- What you need to do
The first line of the entries through the line bearing "The width and height of the screenshot is (393, 660).": copy these lines exactly and return nothing else.
[Dataset]
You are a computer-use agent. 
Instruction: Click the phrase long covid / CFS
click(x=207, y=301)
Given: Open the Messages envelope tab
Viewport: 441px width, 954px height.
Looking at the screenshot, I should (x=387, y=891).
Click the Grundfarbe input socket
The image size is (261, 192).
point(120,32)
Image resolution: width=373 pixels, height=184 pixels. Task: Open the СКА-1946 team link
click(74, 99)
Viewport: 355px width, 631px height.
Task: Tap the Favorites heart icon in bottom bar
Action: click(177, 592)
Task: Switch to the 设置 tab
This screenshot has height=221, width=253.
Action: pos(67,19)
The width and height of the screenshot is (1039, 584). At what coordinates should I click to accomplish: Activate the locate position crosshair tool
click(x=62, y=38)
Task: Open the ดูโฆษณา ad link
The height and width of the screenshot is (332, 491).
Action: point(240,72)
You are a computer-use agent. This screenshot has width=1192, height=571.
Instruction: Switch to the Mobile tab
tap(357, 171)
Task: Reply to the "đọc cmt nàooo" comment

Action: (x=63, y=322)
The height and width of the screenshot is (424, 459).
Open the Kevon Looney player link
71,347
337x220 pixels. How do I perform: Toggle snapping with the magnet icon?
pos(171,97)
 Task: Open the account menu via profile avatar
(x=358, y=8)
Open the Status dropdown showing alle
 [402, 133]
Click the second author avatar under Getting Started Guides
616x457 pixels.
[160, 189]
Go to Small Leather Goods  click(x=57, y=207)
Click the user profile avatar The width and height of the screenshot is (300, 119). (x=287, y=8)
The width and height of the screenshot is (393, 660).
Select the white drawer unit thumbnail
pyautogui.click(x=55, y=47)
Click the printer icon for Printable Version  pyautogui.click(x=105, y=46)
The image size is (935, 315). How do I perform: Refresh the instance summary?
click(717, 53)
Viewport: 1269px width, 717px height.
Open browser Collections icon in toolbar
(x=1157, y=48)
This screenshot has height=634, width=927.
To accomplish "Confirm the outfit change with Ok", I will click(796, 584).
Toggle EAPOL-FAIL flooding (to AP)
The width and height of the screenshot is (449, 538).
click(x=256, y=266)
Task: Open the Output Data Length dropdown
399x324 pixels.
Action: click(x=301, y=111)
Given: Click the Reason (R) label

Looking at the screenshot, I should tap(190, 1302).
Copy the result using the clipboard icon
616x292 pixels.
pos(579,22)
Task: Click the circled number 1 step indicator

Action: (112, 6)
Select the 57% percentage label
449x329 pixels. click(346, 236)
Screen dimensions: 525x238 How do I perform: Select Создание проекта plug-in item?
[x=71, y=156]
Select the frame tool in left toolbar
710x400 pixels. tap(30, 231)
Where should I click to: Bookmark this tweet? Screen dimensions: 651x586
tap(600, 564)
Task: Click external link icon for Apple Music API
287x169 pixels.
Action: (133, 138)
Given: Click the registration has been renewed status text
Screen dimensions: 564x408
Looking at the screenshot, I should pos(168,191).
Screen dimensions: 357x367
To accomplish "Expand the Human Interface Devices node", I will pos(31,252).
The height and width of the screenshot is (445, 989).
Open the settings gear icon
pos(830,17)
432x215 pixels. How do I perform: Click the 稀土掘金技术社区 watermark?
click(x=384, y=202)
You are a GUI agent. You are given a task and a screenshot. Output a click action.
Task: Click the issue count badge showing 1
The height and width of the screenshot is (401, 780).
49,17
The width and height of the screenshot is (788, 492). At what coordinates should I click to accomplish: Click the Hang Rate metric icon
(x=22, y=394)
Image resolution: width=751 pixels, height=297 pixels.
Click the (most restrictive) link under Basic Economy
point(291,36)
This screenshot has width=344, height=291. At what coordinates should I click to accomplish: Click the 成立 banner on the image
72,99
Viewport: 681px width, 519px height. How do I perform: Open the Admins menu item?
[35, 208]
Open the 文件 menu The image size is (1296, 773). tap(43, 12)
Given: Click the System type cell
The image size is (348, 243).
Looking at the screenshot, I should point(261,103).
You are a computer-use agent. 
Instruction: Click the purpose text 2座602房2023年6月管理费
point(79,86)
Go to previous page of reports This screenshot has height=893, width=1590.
[/Dataset]
- Response to this task
You are a computer-use agent. 
Instruction: Click the phrase long covid / CFS
click(x=207, y=301)
Given: Open the Messages envelope tab
Viewport: 441px width, 954px height.
Looking at the screenshot, I should (x=387, y=891).
Click the Grundfarbe input socket
The image size is (261, 192).
point(120,32)
Image resolution: width=373 pixels, height=184 pixels. Task: Open the СКА-1946 team link
click(74, 99)
Viewport: 355px width, 631px height.
Task: Tap the Favorites heart icon in bottom bar
Action: click(177, 592)
Task: Switch to the 设置 tab
This screenshot has height=221, width=253.
Action: pos(67,19)
The width and height of the screenshot is (1039, 584). At what coordinates should I click to accomplish: Activate the locate position crosshair tool
click(x=62, y=38)
Task: Open the ดูโฆษณา ad link
The height and width of the screenshot is (332, 491).
Action: point(240,72)
You are a computer-use agent. This screenshot has width=1192, height=571.
Instruction: Switch to the Mobile tab
tap(357, 171)
Task: Reply to the "đọc cmt nàooo" comment

Action: (x=63, y=322)
The height and width of the screenshot is (424, 459).
Open the Kevon Looney player link
71,347
337x220 pixels. How do I perform: Toggle snapping with the magnet icon?
pos(171,97)
 Task: Open the account menu via profile avatar
(x=358, y=8)
Open the Status dropdown showing alle
 [402, 133]
Click the second author avatar under Getting Started Guides
616x457 pixels.
[160, 189]
Go to Small Leather Goods  click(x=57, y=207)
Click the user profile avatar The width and height of the screenshot is (300, 119). (x=287, y=8)
The width and height of the screenshot is (393, 660).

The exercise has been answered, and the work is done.